‘chained Women’ May Be Freed by Religious Divorce Standards

`Chained women’ may be freed by religious divorce standards In what some say is a historic breakthrough for Orthodox women unable to divorce, several prominent Orthodox rabbis have endorsed standards for rabbinic courts.

The standards would require that a get, or Jewish divorce, be the first step in divorce proceedings. The recommendations are expected to make it easier for Orthodox women to navigate what many say is a labyrinthine system that favors men.

The standards are endorsed by the Orthodox Union and the Rabbinical Council of America, organizations that represent centrist Orthodox congregants and rabbis. They also have the endorsement of more than 10 prominent rabbis who serve on or represent rabbinic courts in the United States.
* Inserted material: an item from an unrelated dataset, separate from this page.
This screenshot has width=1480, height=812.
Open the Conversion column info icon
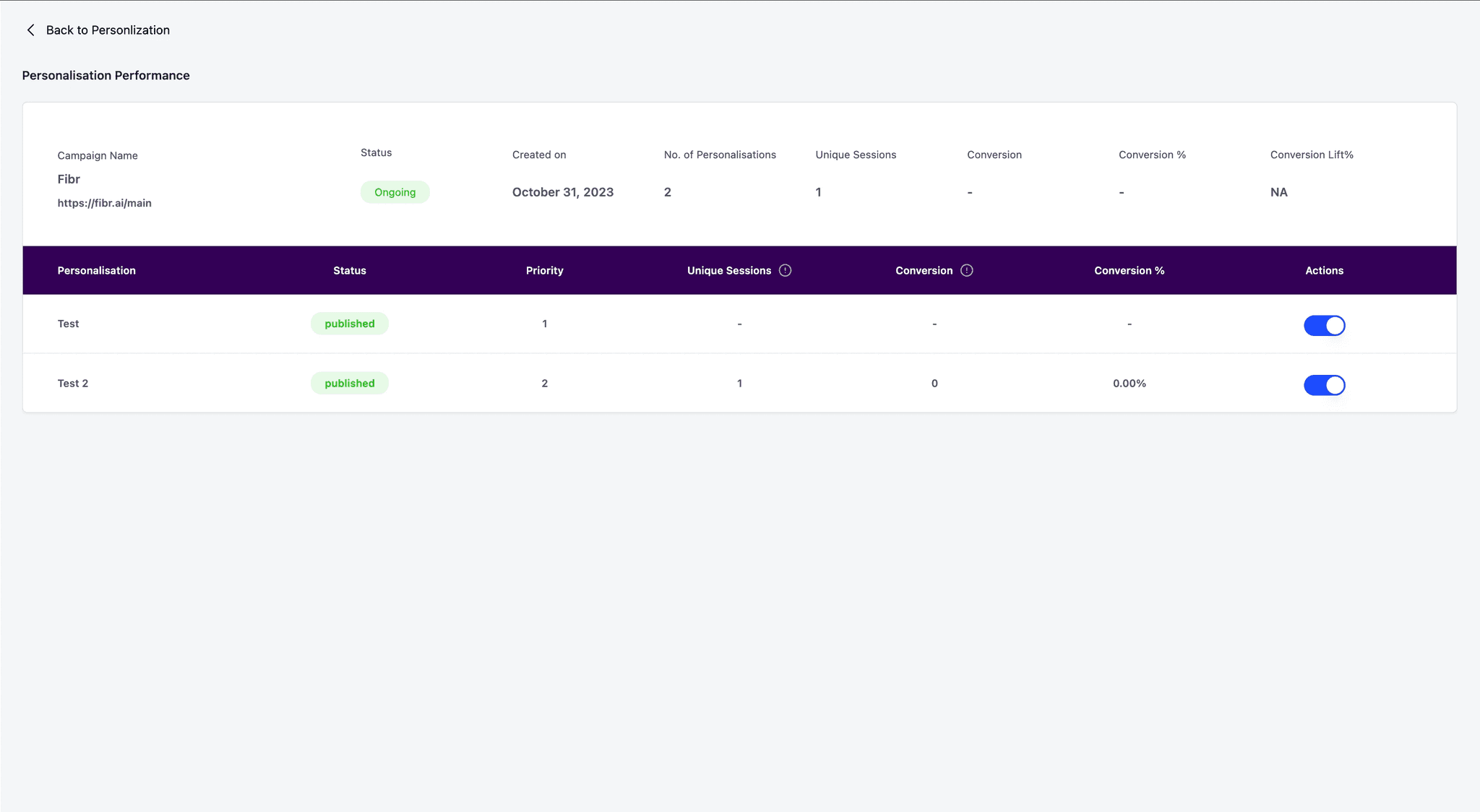(967, 270)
Jews who live according to halachah, or Jewish law, require a get to dissolve their marriages. Only a man can give a get, and some withhold them to extort financial or custody settlements from their wives.
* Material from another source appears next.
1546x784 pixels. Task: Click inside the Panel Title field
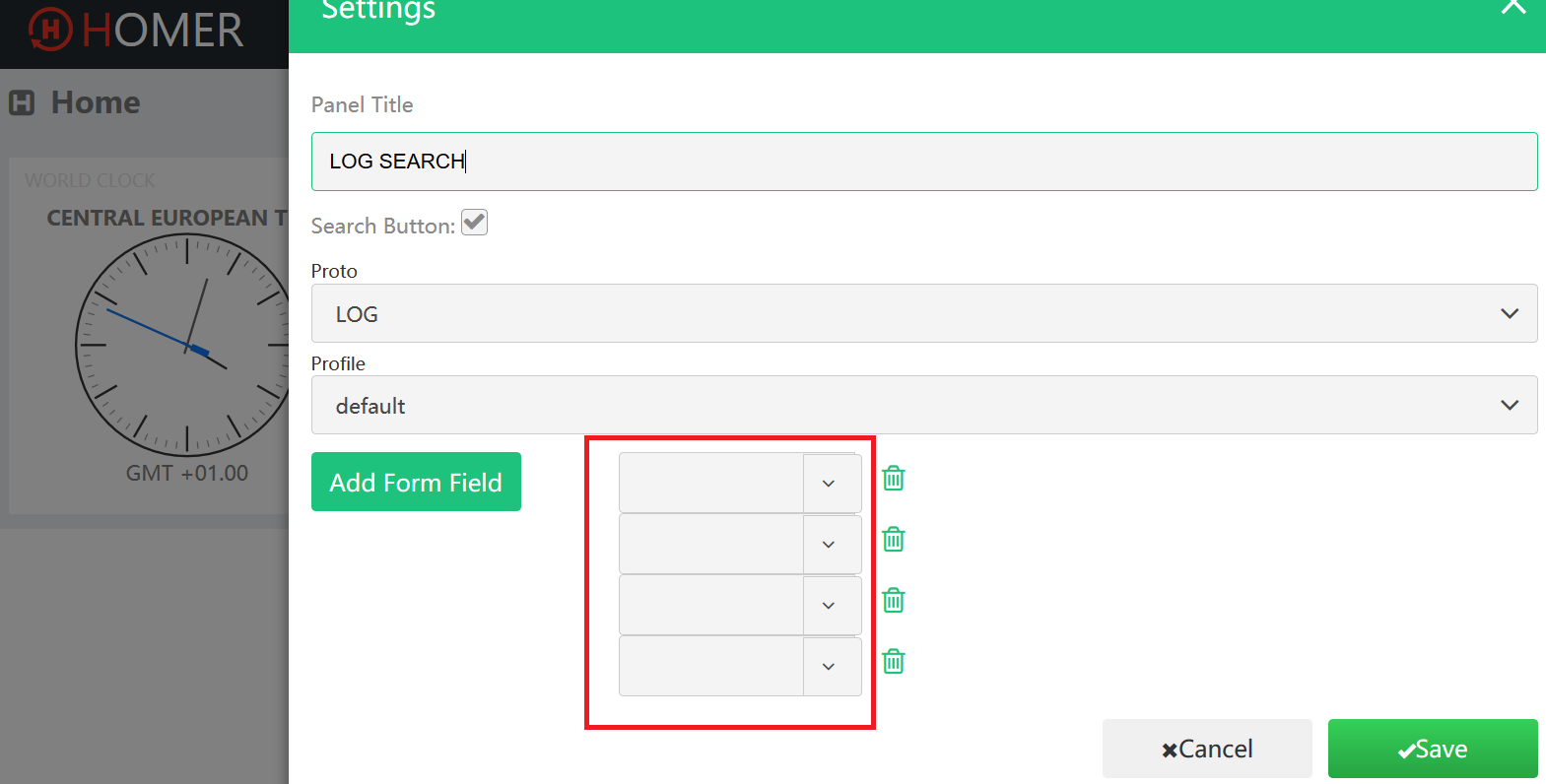point(924,162)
Women denied gets are forbidden from remarrying or even dating, and are called agunot, which means “chained women.” Some are trying to escape abusive relationships.
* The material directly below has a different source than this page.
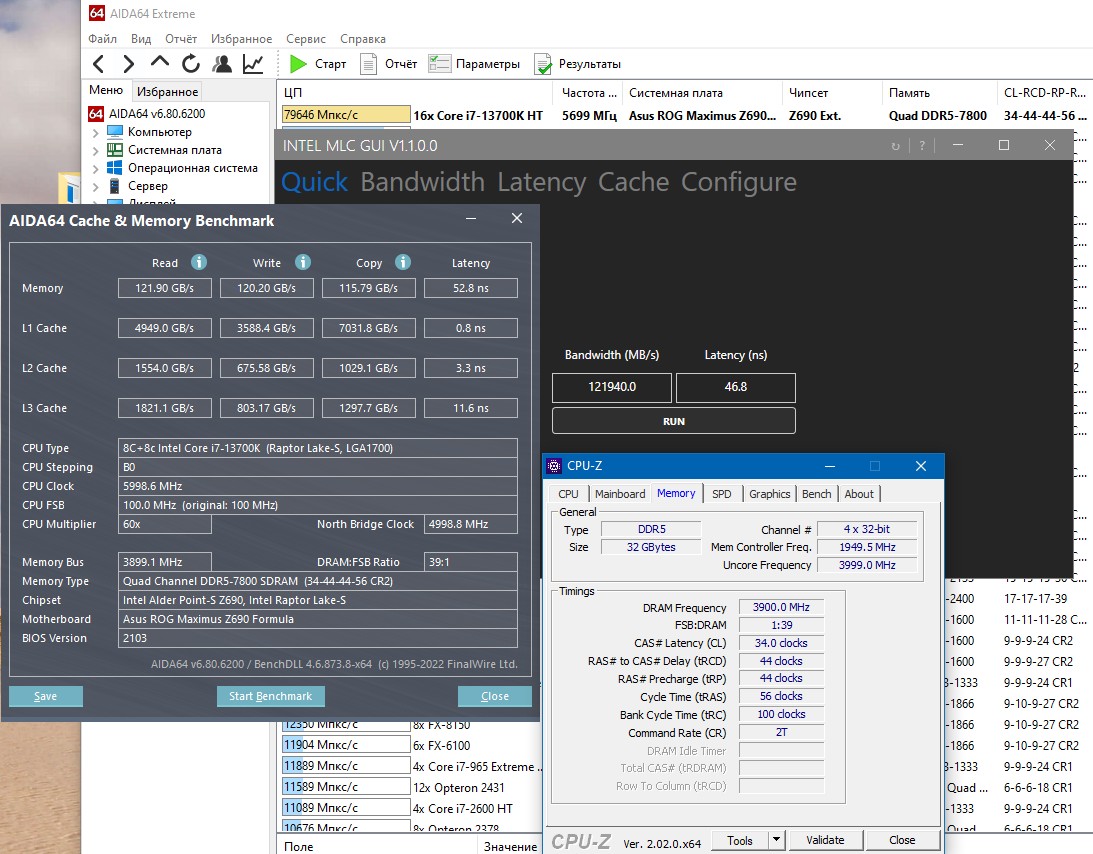Open the Сервис menu
Screen dimensions: 1093x854
305,39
The new standards, particularly the assurance that a get be provided before other divorce arrangements are made, will “clear up a very large percentage of the agunah problem,” said Mattie Klein, director of L’Maan B’nos Yisrael International, a Brooklyn organization for agunot.

Klein’s organization worked closely with the rabbis who drafted the standards. It is not clear how many women in the United States are agunot, or who settle for unfavorable divorce agreements in order to extract a get, but some estimate the number is in the thousands.

While there are a number of established rabbinic courts in the United States, Jewish law says that any three Orthodox rabbis can convene a rabbinic court. Because these courts are not subject to oversight, many people have complained they are corrupt or favor husbands.

Before the standards, each court could “charge whatever they want, do whatever they want and there was no formal procedure of any kind, no recourse,” Klein said.

“Now we’re saying if you belong to the RCA or O.U. movement, we expect you to send your congregants to a Beis Din that abides by these standards,” Klein said, using the Ashkenazi pronunciation of the Hebrew term for a rabbinical court.

“If they’re not willing, we advise her to call us and we will give her information as to how to proceed,” she continued.

Rabbi Steven Dworken, executive vice president of the RCA, said the standards should help make the rabbinic courts “user-friendly and appropriate.”

The standards will “eliminate some of the alleged abuses,” Dworken said.

Other advocates for agunot are applauding the standards, although they say more must be done.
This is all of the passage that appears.